Well as the self-respecting feminist woman on this message board (just to reassert my distinctive credentials there ;) ), for me a feminist movie isn't simply one that stars a female character in the kind of role we more often see male characters in, like an action-hero role, for instance. That's not really enough to makes something a feminist movie for me. When I think of the term "feminist movie", I think of a movie that thematically revolves around, or at least substantially includes, advocacy for the advancement of women. Is it an advocacy movie to one or another degree, in other words? Let me clarify with some (relatively) big-name examples from recent years:

Mad Max: Fury Road = Feminist movie
The Hunger Games = Female-led normal movie

Wonder Woman = Feminist movie
Star Wars: The Force Awakens = Female-led normal movie

Ghostbusters = Feminist movie
Lucy = Female-led normal movie

Beauty and the Beast = Disputed territory

Starting to see the difference? The feminist movies are the ones that narratively either revolve around or include gender commentary favoring the advancement of women. They often furthermore include elements like women-only spaces (e.g. exclusive communities or organizations) and, contrary to our "PC culture-obsessed" stereotyping, generally are more fun-loving, less politically correct, and less reserved in general than other films that use female leads. Not that ALL feminist films are Girls Trip type of movies; there is the occasional Hidden Figures type of feminist film as well for more family-friendly fare and more serious-natured ones like Carol (my favorite movie) as well. But you get my point: the women's liberation movement is not nearly as uptight as our critics often portray us and feminist movies tend to reflect the aura of the movement to some degree or other.
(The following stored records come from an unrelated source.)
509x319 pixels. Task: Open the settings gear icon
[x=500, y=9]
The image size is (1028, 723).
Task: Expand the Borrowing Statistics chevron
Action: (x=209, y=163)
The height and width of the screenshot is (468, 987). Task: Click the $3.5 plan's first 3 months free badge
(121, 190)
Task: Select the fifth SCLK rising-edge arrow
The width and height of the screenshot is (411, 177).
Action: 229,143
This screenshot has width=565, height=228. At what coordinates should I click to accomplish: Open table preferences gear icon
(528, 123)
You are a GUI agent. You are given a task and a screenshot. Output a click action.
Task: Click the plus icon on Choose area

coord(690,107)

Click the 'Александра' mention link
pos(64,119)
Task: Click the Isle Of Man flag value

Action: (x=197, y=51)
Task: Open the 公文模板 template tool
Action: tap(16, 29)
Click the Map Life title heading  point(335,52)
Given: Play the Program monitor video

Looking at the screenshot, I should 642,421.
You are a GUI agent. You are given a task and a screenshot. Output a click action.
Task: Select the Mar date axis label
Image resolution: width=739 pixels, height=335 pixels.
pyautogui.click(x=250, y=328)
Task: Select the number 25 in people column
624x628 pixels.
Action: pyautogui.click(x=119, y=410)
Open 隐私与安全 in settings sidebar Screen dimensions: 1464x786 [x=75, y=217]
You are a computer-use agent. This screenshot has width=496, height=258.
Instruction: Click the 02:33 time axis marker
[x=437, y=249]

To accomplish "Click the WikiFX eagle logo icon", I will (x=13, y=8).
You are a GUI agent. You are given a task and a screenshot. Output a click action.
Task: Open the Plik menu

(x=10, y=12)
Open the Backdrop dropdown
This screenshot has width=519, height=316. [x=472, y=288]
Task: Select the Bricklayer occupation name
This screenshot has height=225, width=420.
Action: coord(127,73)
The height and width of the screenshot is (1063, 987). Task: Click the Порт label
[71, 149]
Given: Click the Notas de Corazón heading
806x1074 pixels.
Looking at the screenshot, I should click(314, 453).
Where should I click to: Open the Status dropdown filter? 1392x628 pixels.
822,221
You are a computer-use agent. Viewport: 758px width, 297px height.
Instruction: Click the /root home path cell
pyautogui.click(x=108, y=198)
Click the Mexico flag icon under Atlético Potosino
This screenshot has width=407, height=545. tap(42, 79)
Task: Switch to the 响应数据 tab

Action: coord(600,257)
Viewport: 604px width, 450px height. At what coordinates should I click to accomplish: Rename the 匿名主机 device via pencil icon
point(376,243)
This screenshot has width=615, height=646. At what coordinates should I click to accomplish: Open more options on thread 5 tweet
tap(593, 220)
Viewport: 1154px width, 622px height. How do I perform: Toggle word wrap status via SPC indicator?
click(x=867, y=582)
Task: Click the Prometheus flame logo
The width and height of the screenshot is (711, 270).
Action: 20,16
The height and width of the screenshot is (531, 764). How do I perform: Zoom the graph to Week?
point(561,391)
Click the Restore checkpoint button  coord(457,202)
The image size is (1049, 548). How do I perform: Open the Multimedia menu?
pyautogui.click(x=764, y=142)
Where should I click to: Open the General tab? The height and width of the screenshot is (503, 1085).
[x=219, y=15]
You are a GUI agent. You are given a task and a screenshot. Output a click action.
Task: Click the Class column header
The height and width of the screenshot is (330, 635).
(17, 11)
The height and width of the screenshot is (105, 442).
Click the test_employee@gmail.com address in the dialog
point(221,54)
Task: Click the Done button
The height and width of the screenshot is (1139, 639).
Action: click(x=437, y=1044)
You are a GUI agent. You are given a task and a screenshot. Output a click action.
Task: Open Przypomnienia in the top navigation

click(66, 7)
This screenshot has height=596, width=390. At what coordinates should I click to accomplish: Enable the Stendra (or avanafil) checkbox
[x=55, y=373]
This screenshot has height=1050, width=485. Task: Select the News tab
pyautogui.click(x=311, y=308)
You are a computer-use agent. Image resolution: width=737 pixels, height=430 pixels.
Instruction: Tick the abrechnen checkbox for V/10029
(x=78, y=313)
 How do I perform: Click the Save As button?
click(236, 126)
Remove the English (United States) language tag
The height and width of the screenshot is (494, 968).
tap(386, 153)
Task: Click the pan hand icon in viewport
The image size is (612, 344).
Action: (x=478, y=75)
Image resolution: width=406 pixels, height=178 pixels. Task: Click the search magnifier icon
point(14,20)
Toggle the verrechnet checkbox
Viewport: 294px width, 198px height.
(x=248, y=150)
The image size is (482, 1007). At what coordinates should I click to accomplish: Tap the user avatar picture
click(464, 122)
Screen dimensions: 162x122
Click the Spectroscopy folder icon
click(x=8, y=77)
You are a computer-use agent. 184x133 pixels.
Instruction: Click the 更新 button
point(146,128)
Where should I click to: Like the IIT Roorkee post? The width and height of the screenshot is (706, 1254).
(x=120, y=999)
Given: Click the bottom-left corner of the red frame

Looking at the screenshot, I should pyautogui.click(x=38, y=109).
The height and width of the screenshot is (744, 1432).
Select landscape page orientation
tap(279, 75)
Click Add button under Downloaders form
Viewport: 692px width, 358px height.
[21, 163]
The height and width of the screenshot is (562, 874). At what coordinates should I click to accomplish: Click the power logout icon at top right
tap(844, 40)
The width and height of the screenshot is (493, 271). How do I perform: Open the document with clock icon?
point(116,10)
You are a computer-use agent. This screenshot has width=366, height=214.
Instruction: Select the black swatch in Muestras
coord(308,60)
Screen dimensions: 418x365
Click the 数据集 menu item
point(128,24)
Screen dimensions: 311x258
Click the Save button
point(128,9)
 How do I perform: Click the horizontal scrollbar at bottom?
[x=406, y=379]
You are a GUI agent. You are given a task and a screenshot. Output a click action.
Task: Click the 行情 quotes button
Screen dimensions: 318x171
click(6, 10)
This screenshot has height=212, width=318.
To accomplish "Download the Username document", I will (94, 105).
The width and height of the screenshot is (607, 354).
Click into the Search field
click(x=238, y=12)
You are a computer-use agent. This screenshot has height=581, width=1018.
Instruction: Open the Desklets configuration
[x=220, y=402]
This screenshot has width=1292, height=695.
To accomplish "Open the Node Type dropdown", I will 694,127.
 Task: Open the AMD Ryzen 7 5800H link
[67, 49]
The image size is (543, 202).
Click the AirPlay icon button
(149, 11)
I categorize Beauty and the Beast as "disputed territory" because clearly it WANTS to be an advocacy movie, what with Belle's "assertive" personality, that scene where she gets rebuked for teaching young girls to read, and the villain Gaston being a cartoonishly misogynistic pick-up artist (which is more amusing today than it was in the cartoon version back in 1991 now that there is an organized social movement of pick-up artists in existence that is every bit as woman-hating as Gaston), but many if not most feminists nonetheless find the film's overarching storyline to be a romantization of Stockholm Syndrome wherein the exploiting party genuinely loves his victim. Not an empowering message!

Not all feminist movies have female leads either. The summer's biggest-hit cartoon, Cars 3, for example, I would characterize as a feminist movie because of a key subplot that winds up being crucial to the outcome.

Anyway, as to the matter of idealization, I firmly believe that movies starring Gal Gadot and ones starring Melissa McCarthy can coexist in the same world without terribly diminishing each other. And as to the quality of Patty Jenkins' movie versus James Cameron's pictures...well I would just point out that the latter are not exactly all masterpieces, frankly, and that Wonder Woman, by any reasonable definition, qualifies as an above-average picture artistically, especially for its genre. And I don't mind Wonder Woman having some minor flaws. It's still too fun for me not to really, really enjoy! :)



o_O.Q said:
Puppyroach said:
I love James Cameron movies but he is completely misguided on what equality means...

 

what does equality mean to you?

The right for everyone to be who they want whether it be sexy, strong, beautiful, funny or a combination of things.